During his tenure as dean, the COB has added a Doctor of Clinical Psychology program within the Health Service Psychology department. The COB is also now home to a Bioinformatics research track begun in 2020, which is expanding the possibilities for professional development of students within the master’s graduate program. The MS biomedical sciences program has generated over 800 graduates who have gone on to careers in biomedicine including the biotech industry, biomedical research and health care professions.
Dr. White received a Bachelor of Science in Biology from the University of Massachusetts at Boston and a Master of Science in Biology from Boston College. He was trained at The Jackson Laboratory in Bar Harbor, Maine, where he performed his PhD research for which he was conferred a doctoral degree from Boston College. His post-doctoral fellowship at Harvard Medical School and Children’s Hospital in Boston in the Hematology/Oncology Division further prepared him for his research career with an emphasis in mouse genetics and hematology. Before transferring his research program to KCU, Dr. White was director of the Mouse Genetics Research Laboratory and DNA Diagnostic Lab at Children’s Mercy Hospital in Kansas City for 17 years.

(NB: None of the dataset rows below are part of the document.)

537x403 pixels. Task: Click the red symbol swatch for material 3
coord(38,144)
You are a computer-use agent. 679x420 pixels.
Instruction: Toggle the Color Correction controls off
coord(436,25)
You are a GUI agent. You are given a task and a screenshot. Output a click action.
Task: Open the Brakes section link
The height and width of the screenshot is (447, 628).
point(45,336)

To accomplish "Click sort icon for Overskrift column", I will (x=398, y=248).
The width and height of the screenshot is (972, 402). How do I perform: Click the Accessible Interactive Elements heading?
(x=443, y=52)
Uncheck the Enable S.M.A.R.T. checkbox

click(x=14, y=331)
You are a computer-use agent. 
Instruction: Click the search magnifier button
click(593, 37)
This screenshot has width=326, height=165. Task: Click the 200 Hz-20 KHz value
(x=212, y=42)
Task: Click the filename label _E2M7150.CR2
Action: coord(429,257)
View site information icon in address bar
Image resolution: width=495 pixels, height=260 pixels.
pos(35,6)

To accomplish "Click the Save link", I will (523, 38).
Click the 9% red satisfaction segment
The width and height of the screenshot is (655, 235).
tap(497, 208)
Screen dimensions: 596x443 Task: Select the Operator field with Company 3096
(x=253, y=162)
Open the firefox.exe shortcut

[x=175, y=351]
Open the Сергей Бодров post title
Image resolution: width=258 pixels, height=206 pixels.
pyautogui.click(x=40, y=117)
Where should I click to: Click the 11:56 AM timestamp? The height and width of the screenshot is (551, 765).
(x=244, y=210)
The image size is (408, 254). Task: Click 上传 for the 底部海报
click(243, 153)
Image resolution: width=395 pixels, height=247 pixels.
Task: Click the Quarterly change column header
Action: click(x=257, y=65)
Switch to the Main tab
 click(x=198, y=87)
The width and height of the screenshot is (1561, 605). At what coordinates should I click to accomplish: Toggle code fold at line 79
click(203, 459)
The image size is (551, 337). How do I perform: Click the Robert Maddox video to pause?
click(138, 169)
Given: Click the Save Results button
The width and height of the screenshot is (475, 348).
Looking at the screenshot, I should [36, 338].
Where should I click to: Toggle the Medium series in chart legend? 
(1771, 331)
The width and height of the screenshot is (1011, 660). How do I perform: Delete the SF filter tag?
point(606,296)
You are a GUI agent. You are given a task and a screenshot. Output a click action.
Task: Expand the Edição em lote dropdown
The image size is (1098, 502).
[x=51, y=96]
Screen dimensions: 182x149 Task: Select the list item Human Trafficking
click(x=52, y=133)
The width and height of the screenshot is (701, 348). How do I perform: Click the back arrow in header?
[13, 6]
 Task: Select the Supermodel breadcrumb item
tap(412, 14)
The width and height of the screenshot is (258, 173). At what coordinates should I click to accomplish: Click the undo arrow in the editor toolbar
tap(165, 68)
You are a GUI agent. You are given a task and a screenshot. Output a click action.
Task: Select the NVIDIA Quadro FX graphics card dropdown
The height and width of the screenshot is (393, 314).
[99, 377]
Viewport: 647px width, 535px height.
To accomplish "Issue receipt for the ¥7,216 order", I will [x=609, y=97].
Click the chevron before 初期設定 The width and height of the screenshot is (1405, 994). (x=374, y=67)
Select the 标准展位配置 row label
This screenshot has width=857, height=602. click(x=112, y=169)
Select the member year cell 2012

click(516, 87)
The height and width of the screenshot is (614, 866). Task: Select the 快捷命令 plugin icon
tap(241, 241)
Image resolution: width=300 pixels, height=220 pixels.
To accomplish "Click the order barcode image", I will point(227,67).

Dr. White is the author of over 80 publications in peer reviewed journals, including the New England Journal of Medicine, Blood, Genomics, Proceedings of the National Academy of Sciences USA and Nature Genetics. His research program focuses on the identification of gene defects in mouse models of hematology and human genetics disease (Duchenne Muscular Dystrophy, AMKL leukemia, Iron Overloading disease) and the discovery of new therapies to treat those diseases. Dr. White has been the recipient of several extramural grants including a large grant from the March of Dimes. He received a Kansas City Science Pioneer Award from the March of Dimes in 2004.